▶ [Tugas Wajib]:
1. Cetak tanpa perubahan bagian berita tentang Afghanistan yang dibuka dengan kata-kata berisi "Seruan untuk membantu" dan ditutup dengan "Mohammad Hasan Akhund.".
2. Lanjutkan berita tentang Afghanistan mulai sesudah kalimat terakhir yang ditampilkan.

▶ [Kutipan Dokumen]:
• • •

Taliban Alami Kemajuan, Saatnya Dunia Bantu Atasi Krisis di Afghanistan
Lima bulan dalam kekuasaannya, Taliban dilaporkan telah membuat kemajuan dengan meningkatkan pendapatan dan memberantas korupsi. Sudah ada tanda-tanda pemerintah Taliban mulai inklusif.
Oleh
PASCAL S BIN SAJU
·5 menit baca
KABUL, KAMIS — Afghanistan mulai mengalami perbaikan dan kemajuan setelah lima bulan Taliban mengambil alih kekuasaan. Pendapatan negara dan pemberantasan korupsi meningkat. Taliban berhasil mendapatkan devisa 1 miliar dollar AS dari hasil ekspor. Kabinet interim Taliban sudah memperlihatkan sifat inklusif walau belum sempurna sesuai dengan harapan dunia.
Terkait dengan kemajuan itu, Taliban dan Misi Bantuan PBB untuk Afghanistan menyerukan komunitas internasional agar mulai membantu Afghanistan. Hanya dengan dukungan dunia luar, Afghanistan di bawah Taliban keluar dari berbagai krisis ekonomi, keuangan, dan kemanusiaan.
Seruan untuk membantu Afghanistan muncul dalam konferensi ekonomi yang digelar pertama kali oleh Taliban di Kabul, ibu kota Afghanistan, Rabu (19/1/2022). Konferensi dipimpin Perdana Menteri Interim Taliban Mullah Mohammad Hasan Akhund.
Wakil Akhund, Mullah Abdul Ghani Baradar, yang juga negosiator utama dalam kesepakatan damai Washington-Taliban, 29 Februari 2020, di Doha, Qatar, juga hadir bersama anggota kabinet Taliban lainnya. Kesepakatan di Doha itu membuka jalan bagi penarikan pasukan AS dan sekutunya dari Afghanistan.
Perwakilan organisasi kemanusiaan dan komunitas diplomatik yang masih berada di Afghanistan juga menghadiri konferensi tersebut. Sejumlah pebisnis dan akademisi tampak di antara peserta. Konferensi diadakan saat Afghanistan berada di ambang bencana kemanusiaan dan krisis ekonomi.
Dalam pidatonya, Akhund menyerukan pembebasan aset Afghanistan yang dibekukan. Dikatakan, pemerintahannya tidak meminta uang. ”Bantuan yang kami minta bukan untuk pejabat pemerintah, melainkan untuk bangsa yang miskin ini,” kata Akhund.
Menteri Keuangan Taliban Mullah Hidayatullah Badri mengatakan pada pertemuan itu bahwa ekonomi Afghanistan membutuhkan miliaran dollar AS aset Afghanistan yang dibekukan di luar negeri. Washington telah membekukan 9,5 miliar dollar AS aset bank sentral Afghanistan, Da Afghan Bank.

• • •

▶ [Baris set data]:
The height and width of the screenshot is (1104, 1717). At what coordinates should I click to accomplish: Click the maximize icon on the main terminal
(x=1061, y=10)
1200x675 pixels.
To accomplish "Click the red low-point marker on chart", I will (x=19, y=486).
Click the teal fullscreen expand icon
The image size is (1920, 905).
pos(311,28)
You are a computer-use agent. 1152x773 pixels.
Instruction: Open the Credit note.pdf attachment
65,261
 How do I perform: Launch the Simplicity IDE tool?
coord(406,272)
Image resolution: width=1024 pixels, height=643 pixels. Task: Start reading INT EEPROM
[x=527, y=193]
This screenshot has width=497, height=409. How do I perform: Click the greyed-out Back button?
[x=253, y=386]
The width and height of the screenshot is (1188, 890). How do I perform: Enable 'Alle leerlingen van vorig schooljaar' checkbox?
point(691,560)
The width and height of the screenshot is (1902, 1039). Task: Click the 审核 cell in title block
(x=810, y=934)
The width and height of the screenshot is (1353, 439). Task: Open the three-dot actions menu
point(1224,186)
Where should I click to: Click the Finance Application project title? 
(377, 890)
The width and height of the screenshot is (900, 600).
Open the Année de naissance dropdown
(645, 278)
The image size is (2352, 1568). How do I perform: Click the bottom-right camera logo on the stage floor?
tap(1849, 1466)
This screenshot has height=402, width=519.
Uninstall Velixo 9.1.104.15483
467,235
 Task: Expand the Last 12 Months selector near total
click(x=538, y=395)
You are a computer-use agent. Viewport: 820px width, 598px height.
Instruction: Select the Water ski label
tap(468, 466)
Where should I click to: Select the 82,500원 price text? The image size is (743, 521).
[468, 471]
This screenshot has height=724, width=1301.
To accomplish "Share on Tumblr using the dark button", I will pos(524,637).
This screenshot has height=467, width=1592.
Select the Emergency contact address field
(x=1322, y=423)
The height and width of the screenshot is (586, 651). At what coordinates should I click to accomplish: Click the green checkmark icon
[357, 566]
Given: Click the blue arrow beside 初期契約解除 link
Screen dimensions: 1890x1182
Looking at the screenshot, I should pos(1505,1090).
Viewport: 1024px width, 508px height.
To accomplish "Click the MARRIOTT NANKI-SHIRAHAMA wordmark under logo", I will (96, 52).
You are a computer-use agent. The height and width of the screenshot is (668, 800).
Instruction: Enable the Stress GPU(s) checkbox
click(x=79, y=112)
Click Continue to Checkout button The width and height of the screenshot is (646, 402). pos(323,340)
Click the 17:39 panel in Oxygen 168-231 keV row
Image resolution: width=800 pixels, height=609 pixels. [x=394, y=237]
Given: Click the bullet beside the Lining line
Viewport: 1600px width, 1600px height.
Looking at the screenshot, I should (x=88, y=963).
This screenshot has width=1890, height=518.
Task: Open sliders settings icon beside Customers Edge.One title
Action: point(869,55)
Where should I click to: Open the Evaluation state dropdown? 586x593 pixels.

• • •

▶ [Daftar Jawaban]:
1.
Seruan untuk membantu Afghanistan muncul dalam konferensi ekonomi yang digelar pertama kali oleh Taliban di Kabul, ibu kota Afghanistan, Rabu (19/1/2022). Konferensi dipimpin Perdana Menteri Interim Taliban Mullah Mohammad Hasan Akhund.

2.
Aset Kabul di luar negeri, terutama di AS, telah dibekukan setelah Taliban merebut kekuasaan negara itu pada 15 Agustus 2021. Komunitas internasional ragu-ragu untuk secara resmi mengakui pemerintahan Taliban. Dikhawatirkan Taliban akan menerapkan tindakan keras, seperti terjadi di bawah pemerintahan jilid I mereka pada 1996-2001.
Sekretaris Jenderal PBB Antonio Guterres mendesak AS dan Bank Dunia untuk mencairkan aset Afghanistan. Itu penting untuk mencegah krisis di Afghanistan menjadi lebih buruk. ”Kita harus cepat menyuntikkan likuiditas ke dalam perekonomian dan menghindari kehancuran yang akan menyebabkan kemiskinan, kelaparan, dan kemelaratan bagi jutaan orang,” kata Guterres di New York.
Lima bulan berkuasa, Taliban dilaporkan telah membuat kemajuan dengan meningkatkan pendapatan dan memberantas korupsi. Selain itu, Taliban juga sudah mulai membentuk pemerintahan yang inklusif dengan menunjuk perwakilan minoritas dalam kabinet.
Nooruddin Azizi dari suku Tajik yang berbahasa Persia-Iran dari Panjshi menjadi menteri perdagangan. Mohammad Hassan Ghiasi, dokter dari komunitas Syiah Hazara yang sejak lama selalu menjadi sasaran serangan Taliban, menjadi wakil menteri kesehatan.
Deborah Lyons, Kepala Misi Bantuan PBB di Afghanistan, yang juga hadir dalam konferensi Taliban, mengatakan, ekspor Afghanistan telah mencapai angka 1 miliar dollar AS untuk pertama kali. Taliban telah membayar gaji pegawai negeri. Dia memuji Taliban atas anggaran baru mereka yang semata-mata dibiayai oleh pendapatan nasional dan tidak bergantung pada hibah lembaga donor.
Walau demikian, Lyons menekankan bahwa Taliban perlu membentuk pemerintah inklusif dengan menjamin hak-hak minoritas dan perempuan. ”Ekonomi berkembang hanya ketika perempuan dan semua segmen masyarakat terlibat,” katanya pada konferensi ekonomi sehari itu.
Perempuan menjalankan satu dari lima pekerjaan di Afghanistan hingga tahun 2020. Namun, sekarang mereka dilarang bekerja di beberapa daerah. Pendidikan untuk anak perempuan juga terbatas meskipun para pemimpin Taliban mengatakan bahwa mereka berharap dapat membuka semua sekolah untuk anak perempuan di seluruh negeri setelah Maret 2022.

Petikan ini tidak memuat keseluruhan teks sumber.